Política
Sarney 2.0? Com absolvição, Temer pode virar líder ”fraco porém resistente”
A absolvição no Tribunal Superior Eleitoral traz um alívio jurídico ao governo, mas talvez não político: para analistas ouvidos pela BBC Brasil, o presidente Michel Temer sai enfraquecido do processo, ainda sob o desgaste da delação da JBS e da investigação em curso pela Procuradoria-Geral da República.
A situação tem levado alguns comentaristas políticos a fazerem uma comparação com o governo de José Sarney (1985-90), que assumiu sem a força do voto direto (era vice de Tancredo Neves, presidente eleito que morreu antes de ser empossado) e que terminou com alta rejeição popular, sem ter conseguido levar a cabo uma agenda ampla.
“Pode virar um governo fraco, ainda que resistente até o fim do mandato (em 2018)”, opina à BBC Brasil o cientista político Claudio Couto, da FGV-SP.
“Parece evidente que o governo sai enfraquecido e o desgaste seguirá, com o PSDB calculando (se decidirá ou não) pelo afastamento da base aliada”, agrega Fabio Wanderley Reis, cientista político da UFMG.
Ante seu enfraquecimento, duas tarefas se tornam mais difíceis para o governo: manter o apoio dentro do Congresso e conseguir avançar nas reformas previdenciária e trabalhista.
“A vitória no TSE foi significativa, mas o governo ainda está distante da situação razoavelmente normalizada que vivia antes da delação da JBS”, explica o analista Rafael Cortez, da consultoria Tendências.
‘Sarneyzação’?
Para Claudio Couto, o atual cenário traz ao governo o risco – ainda que não a certeza – de assemelhar-se ao de Sarney.

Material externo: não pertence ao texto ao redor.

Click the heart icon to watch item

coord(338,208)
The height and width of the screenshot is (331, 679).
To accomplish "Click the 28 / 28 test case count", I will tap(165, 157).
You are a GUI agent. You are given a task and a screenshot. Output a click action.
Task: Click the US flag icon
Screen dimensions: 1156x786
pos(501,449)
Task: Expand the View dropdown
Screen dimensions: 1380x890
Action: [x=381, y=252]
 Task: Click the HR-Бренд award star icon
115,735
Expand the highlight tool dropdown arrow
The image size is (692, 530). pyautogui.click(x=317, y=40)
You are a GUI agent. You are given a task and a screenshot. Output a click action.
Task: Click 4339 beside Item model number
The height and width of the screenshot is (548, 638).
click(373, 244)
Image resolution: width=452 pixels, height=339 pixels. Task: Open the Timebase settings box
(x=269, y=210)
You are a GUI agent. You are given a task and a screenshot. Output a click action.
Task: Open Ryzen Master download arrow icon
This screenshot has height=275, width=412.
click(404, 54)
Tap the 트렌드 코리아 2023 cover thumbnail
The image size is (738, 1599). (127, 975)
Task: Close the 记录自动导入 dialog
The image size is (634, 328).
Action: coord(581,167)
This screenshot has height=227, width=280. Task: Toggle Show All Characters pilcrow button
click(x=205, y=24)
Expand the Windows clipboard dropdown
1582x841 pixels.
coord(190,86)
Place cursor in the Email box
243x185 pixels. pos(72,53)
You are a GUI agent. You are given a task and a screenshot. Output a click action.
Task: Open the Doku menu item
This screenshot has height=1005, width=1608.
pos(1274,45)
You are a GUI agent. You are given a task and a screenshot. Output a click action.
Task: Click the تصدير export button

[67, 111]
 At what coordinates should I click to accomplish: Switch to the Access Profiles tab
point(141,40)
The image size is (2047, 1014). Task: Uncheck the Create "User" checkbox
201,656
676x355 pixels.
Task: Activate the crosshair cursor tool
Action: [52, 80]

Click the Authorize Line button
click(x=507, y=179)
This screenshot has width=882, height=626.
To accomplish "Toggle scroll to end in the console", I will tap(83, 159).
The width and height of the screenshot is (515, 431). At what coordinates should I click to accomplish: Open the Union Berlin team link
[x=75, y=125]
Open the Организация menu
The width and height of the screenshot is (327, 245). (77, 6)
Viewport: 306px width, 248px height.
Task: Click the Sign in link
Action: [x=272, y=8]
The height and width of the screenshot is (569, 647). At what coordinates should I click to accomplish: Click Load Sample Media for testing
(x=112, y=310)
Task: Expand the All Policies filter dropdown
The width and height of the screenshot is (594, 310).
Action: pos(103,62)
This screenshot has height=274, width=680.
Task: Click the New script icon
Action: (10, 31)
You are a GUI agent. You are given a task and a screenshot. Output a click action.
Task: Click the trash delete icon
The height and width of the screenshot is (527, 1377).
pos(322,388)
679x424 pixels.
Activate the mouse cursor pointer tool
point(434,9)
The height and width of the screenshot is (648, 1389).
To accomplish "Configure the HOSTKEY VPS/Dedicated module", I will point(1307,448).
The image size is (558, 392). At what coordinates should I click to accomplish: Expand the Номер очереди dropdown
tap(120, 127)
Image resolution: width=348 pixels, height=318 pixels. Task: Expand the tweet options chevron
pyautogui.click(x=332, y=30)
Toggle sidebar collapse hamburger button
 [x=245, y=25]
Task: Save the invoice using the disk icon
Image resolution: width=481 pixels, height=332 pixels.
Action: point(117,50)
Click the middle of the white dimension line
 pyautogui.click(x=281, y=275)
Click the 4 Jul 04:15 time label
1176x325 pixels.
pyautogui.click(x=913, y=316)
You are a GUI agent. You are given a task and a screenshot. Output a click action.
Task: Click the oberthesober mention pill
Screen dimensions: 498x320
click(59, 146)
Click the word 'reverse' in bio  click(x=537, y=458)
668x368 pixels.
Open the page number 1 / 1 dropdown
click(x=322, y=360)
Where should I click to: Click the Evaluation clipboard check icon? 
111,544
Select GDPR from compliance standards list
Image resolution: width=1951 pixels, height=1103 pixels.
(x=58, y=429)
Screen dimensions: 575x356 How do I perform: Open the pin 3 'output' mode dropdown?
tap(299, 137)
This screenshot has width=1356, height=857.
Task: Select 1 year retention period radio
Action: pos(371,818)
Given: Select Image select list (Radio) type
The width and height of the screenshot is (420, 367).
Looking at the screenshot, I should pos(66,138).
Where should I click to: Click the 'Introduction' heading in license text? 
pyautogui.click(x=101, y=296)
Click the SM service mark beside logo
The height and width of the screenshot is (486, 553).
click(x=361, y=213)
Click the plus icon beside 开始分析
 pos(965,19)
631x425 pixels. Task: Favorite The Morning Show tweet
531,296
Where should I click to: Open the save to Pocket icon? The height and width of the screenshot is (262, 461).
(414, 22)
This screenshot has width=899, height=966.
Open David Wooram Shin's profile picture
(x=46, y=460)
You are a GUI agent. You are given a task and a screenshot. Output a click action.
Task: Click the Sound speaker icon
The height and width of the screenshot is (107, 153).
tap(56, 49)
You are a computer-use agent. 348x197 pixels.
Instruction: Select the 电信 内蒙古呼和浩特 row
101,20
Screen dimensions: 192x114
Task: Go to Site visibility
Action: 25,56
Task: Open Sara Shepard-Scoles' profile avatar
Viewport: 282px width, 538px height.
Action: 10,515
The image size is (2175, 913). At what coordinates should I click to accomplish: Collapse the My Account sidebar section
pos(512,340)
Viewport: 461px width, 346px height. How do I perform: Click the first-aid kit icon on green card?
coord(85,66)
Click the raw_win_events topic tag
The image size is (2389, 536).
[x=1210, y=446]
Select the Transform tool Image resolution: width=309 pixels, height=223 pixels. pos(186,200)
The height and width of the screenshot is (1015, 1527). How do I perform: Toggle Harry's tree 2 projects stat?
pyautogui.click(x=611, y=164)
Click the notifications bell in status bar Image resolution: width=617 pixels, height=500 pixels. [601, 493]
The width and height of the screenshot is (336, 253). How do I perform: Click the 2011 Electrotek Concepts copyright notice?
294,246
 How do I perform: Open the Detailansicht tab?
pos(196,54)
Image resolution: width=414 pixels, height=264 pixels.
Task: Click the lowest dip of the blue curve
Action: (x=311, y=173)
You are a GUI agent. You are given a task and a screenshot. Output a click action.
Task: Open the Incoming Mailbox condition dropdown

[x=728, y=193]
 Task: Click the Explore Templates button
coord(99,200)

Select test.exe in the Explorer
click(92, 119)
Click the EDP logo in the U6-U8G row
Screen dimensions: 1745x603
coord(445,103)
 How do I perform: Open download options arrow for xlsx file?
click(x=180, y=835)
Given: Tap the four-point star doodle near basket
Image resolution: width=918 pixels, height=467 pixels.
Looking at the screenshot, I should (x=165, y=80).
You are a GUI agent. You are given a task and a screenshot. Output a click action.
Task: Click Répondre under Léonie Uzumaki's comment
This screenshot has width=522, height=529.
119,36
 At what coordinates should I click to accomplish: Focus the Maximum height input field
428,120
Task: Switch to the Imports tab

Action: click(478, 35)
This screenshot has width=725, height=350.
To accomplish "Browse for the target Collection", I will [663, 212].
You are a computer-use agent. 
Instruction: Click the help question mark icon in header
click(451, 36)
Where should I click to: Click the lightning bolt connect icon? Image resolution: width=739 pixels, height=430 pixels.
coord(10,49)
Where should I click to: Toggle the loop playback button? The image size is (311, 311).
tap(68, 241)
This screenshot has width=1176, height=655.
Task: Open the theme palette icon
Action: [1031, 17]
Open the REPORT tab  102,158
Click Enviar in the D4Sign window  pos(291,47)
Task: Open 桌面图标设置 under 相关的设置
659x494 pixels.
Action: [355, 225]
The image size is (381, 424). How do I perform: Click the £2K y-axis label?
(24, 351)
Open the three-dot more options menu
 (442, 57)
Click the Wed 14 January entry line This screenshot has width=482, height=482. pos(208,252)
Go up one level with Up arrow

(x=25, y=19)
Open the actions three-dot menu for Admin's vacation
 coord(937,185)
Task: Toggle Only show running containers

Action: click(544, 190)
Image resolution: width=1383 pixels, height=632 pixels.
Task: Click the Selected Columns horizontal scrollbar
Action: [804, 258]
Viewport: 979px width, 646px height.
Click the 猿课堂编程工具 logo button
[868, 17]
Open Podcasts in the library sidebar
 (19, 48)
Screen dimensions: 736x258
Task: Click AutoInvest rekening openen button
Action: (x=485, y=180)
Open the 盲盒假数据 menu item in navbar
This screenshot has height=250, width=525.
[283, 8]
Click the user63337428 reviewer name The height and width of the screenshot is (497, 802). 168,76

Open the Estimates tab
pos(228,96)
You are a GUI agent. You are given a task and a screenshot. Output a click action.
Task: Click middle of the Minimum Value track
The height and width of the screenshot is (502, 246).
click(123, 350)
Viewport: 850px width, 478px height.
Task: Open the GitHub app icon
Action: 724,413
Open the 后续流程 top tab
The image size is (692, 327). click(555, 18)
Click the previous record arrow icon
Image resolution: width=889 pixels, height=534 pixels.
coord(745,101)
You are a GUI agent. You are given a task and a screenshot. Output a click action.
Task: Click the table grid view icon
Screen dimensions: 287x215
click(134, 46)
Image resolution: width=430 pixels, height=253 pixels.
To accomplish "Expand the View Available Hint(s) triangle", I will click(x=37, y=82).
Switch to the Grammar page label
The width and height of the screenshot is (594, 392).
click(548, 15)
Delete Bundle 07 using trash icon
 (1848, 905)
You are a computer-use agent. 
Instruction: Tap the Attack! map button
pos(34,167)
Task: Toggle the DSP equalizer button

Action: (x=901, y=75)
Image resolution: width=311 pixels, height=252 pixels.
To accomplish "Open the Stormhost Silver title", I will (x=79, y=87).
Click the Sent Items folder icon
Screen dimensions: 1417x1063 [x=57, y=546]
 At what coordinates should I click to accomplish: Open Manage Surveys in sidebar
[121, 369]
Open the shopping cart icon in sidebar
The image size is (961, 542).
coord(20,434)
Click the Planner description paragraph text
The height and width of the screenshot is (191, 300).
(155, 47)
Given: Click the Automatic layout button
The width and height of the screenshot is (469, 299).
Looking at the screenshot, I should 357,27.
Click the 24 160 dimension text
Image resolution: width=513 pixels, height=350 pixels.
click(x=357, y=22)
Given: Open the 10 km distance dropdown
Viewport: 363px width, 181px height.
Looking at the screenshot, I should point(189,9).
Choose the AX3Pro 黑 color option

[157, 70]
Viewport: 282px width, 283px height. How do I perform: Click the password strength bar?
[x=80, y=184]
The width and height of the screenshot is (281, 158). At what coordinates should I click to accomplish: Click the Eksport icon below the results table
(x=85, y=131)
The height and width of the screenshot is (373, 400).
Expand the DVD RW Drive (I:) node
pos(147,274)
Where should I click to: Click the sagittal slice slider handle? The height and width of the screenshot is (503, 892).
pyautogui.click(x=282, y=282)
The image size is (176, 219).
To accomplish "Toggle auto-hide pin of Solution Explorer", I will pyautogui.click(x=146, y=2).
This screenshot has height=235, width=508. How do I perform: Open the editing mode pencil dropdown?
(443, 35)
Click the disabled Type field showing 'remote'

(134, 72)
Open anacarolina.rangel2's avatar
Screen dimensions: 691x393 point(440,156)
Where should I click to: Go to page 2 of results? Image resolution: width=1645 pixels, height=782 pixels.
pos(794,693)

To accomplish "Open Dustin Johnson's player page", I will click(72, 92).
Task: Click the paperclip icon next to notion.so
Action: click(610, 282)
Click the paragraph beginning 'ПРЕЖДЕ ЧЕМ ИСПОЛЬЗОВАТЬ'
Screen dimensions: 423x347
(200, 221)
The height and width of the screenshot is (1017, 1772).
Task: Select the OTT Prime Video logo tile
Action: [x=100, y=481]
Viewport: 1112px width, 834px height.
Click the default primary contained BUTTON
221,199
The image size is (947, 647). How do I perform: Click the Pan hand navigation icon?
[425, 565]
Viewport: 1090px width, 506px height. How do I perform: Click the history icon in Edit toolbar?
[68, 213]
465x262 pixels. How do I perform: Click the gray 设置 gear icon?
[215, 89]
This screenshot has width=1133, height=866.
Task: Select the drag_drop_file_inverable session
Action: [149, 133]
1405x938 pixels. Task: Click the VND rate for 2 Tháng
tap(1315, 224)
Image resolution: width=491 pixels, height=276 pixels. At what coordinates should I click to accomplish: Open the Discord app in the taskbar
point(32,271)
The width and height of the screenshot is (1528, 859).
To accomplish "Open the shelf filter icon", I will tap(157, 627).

“Sarney era fraco do ponto de vista de capacidade de iniciativa e bastante impopular. Ele conseguiu a aprovação do mandato de cinco anos e se manteve no cargo (até o fim do mandato), mas sem levar nada adiante”, explica o professor da FGV-SP.
“A briga do governo Temer, agora, será agora para evitar a ‘sarneyzação’. É um risco considerável que o governo corre, mas que pode ser evitado porque existe uma pressão externa por reforma.”
Ele se refere ao apoio de partes do mercado financeiro e do setor produtivo às reformas previdenciária e trabalhista, que tramitam no Congresso, ainda que com alterações em relação a sua forma original.
“Em certa medida, o mercado opera como grande avalista do governo, porque quer que agenda de reformas avance apesar de Temer”, prossegue Couto. “E parte (da base política) que sustenta o governo tem interesse que as reformas sejam aprovadas agora, para serem um ônus a menos para o futuro governo (que assumir depois do pleito de 2018).”
Rafael Cortez, por sua vez, acha que diferenças entre o governo Sarney e o atual impedem o uso do termo “sarneyzação”.
“Acho que todo governo tem seu momento de ‘sarneyzação’, ou seja, de não conseguir passar reformas. E a diferença é que a crise (de Temer) é desencadeada sobretudo por fatores políticos, enquanto a de Sarney era mais econômica (decorrente do fracasso do Plano Cruzado em controlar a inflação).”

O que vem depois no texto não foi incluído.